As at December 31 2016, Glenmark's US marketing portfolio consisted of 112 generics authorised for distribution. The firm had 63 applications pending in various stages of the approval process, with 24 of these being Paragraph IV applications.
Glenmark's US business is not only its most important in terms of sales, but it also saw the greatest increase over the prior year period compared to its other regional businesses. Domestic sales made up Glenmark's second largest segment by sales, but its India formulations trailed some way behind US formulations. In Q316/17, India formulations brought in revenues of INR5,168.7mn (USD76.7mn), up by 5.9% over the INR4,880.3mn reported a year earlier. The Africa, Asia and CIS region was next largest, with sales in the latest quarter reaching INR2,511.0mn (USD37.2mn). This was an increase of 6.2% over the INR2,363.4mn reported in Q315/16. European formulations rose by 11.0%, from INR1,763.5mn to INR1,957.1mn (USD29.0mn).

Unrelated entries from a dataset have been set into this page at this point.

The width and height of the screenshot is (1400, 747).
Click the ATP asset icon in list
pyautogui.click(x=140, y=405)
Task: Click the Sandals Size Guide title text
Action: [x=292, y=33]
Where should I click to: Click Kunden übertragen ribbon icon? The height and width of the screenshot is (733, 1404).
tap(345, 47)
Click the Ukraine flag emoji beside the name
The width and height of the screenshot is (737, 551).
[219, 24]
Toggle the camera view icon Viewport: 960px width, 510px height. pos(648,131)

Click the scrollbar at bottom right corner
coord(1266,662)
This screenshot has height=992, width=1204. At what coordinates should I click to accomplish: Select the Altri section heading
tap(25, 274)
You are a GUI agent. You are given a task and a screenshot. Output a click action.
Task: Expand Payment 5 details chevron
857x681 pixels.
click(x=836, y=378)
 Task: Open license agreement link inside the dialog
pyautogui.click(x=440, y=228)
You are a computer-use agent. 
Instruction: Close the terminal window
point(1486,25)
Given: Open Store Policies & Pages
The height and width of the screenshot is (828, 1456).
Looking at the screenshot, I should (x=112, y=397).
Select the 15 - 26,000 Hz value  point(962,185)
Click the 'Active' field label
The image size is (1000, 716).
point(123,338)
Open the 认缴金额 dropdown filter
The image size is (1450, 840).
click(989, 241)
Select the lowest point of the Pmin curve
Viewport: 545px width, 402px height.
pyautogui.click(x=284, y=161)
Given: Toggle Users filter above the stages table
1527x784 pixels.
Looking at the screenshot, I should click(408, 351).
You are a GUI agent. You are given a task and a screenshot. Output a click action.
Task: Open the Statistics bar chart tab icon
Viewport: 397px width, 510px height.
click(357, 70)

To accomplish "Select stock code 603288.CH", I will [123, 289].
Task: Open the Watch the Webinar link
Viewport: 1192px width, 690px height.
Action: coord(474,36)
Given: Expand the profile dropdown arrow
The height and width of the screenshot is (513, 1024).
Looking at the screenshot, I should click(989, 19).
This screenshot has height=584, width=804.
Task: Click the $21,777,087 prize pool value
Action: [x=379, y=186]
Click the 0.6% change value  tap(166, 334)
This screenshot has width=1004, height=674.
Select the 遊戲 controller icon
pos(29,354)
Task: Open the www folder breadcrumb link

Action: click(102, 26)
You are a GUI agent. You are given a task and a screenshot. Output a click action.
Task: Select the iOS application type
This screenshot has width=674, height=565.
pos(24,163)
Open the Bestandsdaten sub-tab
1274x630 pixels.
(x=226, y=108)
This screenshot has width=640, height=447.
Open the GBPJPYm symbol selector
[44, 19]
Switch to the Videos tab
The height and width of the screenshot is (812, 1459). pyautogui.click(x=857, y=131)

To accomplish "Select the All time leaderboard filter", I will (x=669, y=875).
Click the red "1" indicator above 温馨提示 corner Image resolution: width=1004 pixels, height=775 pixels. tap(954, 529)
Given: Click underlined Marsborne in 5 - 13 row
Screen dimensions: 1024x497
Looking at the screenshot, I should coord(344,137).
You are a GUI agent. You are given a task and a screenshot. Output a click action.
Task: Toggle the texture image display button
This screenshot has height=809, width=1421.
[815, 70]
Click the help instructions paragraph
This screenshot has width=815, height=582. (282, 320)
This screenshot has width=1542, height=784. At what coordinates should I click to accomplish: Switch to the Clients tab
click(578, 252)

|US Formulation Sales Vital To Glenmark|
|Glenmark's Quarterly Revenues By Region (INRmn)|
|Source: Glenmark Pharmaceuticals, BMI|
US formulation sales have seen a dramatic increase for Glenmark in recent quarters, and can be expected to surpass the INR14bn mark in Q416/17, underscoring the country's importance for the company. Against this backdrop, the agreement with Evestra will be part of efforts to ensure that US sales remain healthy. However, it is notable that in the most recent quarter, Glenmark also announced its 'Strategic Blueprint for the Next Decade'. In this, Glenmark explained that its focus will be directed to three therapeutic areas: oncology, respiratory and dermatology. The female healthcare focus contained in the Evestra agreement does not fit within this focus, but has nonetheless been considered significant enough for inclusion by Glenmark. Whilst the three therapeutic areas are target areas for Glenmark's innovative research, the firm added in its blueprint that it wanted to strengthen focus on complex generics; Evestra's vaginal ring arguably fits well into this outlook.